The promise of job-generating investment in the community and life-changing treatment for addiction-impacted residents has proven to be a potent catalyst for inspiring goodwill and reformed perspectives around the stigma of addiction. Although Neeley noted that he had initially heard reports of hesitation from local residents about a potential influx of individuals suffering from substance dependence into the community, hearts and minds have taken a noticeable change after seeing this facility come to fruition. Neeley expressed that the prevailing sentiment is now one of pride, and community members have grown fond of their new neighbors that work and live within and around the facility. Aside from cultivating a reputation as an authoritative destination for healing and workforce revitalization, locals are increasingly encouraged by the potential for economic and community growth in their hometown.
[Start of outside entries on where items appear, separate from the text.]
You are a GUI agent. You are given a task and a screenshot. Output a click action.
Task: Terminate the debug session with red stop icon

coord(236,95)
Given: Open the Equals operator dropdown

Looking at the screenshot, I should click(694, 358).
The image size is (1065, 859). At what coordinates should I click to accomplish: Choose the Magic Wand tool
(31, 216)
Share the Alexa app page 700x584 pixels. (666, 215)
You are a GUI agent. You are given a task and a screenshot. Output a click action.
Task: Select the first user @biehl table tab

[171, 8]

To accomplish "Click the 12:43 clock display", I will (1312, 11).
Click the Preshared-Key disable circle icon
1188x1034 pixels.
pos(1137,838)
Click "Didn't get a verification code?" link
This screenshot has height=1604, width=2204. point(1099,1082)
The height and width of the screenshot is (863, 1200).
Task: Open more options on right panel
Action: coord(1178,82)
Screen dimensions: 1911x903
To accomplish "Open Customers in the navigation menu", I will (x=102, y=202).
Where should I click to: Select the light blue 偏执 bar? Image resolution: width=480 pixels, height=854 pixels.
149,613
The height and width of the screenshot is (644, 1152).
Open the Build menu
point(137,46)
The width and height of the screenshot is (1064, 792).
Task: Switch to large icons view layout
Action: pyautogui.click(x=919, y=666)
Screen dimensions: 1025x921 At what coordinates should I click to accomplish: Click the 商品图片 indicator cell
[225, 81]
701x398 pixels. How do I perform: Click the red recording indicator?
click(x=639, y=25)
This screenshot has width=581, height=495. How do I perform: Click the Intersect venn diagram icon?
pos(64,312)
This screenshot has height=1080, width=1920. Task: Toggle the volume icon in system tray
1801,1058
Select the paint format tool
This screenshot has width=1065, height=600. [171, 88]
This project deeply connects to Fahe’s core mission of creating strong, thriving communities that help families build their American Dream, no matter their circumstances. “Establishing vibrant local economies requires each of us to confront our region’s addiction crisis and bolster healthy, robust workforces that offer every family a real chance for recovery and a lasting career,” remarked Jim King, President and CEO of Fahe, upon the official opening of the facility. “The new Crown Recovery Center stands as a brick-and-mortar testament to this community’s commitment to building prosperity for every household and ensuring no worker is left behind.”
The Crown Recovery Center directly addresses the tragic human toll of the opioid epidemic, which has hit Appalachian communities particularly hard. A recent report from the National Center for Health Statistics showed an alarming 30% single-year spike in overdose deaths during the 2020 pandemic, marking the deadliest year on record for addiction fatalities.
For those families who have been personally touched by the pandemic-driven surge in substance dependency in Washington and surrounding counties throughout Kentucky, the opening of this new facility couldn’t have come at a more urgent moment. “COVID-19 has had a significant impact on another public health crisis facing our state,” noted Tim Robinson, President and CEO of Addiction Recovery Care. “Throughout the pandemic, ARC has remained committed to reaching Kentuckians who are struggling with substance use and ready to lead healthier, more purposeful lives. Our leadership and staff have vast personal and professional experience in helping people navigate the treatment system and delivering quality health care and recovery services, and we’re grateful for the opportunity to support more individuals in recovery with the opening of Crown Recovery Center.”
However, even as the growing addiction epidemic leaves countless towns and localities searching for solutions, the Crown Recovery Center represents an oasis of hope, not only for the clients who will receive life-saving services, but also for the surrounding community. Fahe is proud to have played a part in this much-needed endeavor, and it will continue investing in community development projects that promise to stem the tide of this crisis for the hundreds of thousands of other families anxiously awaiting their own transformative community intervention.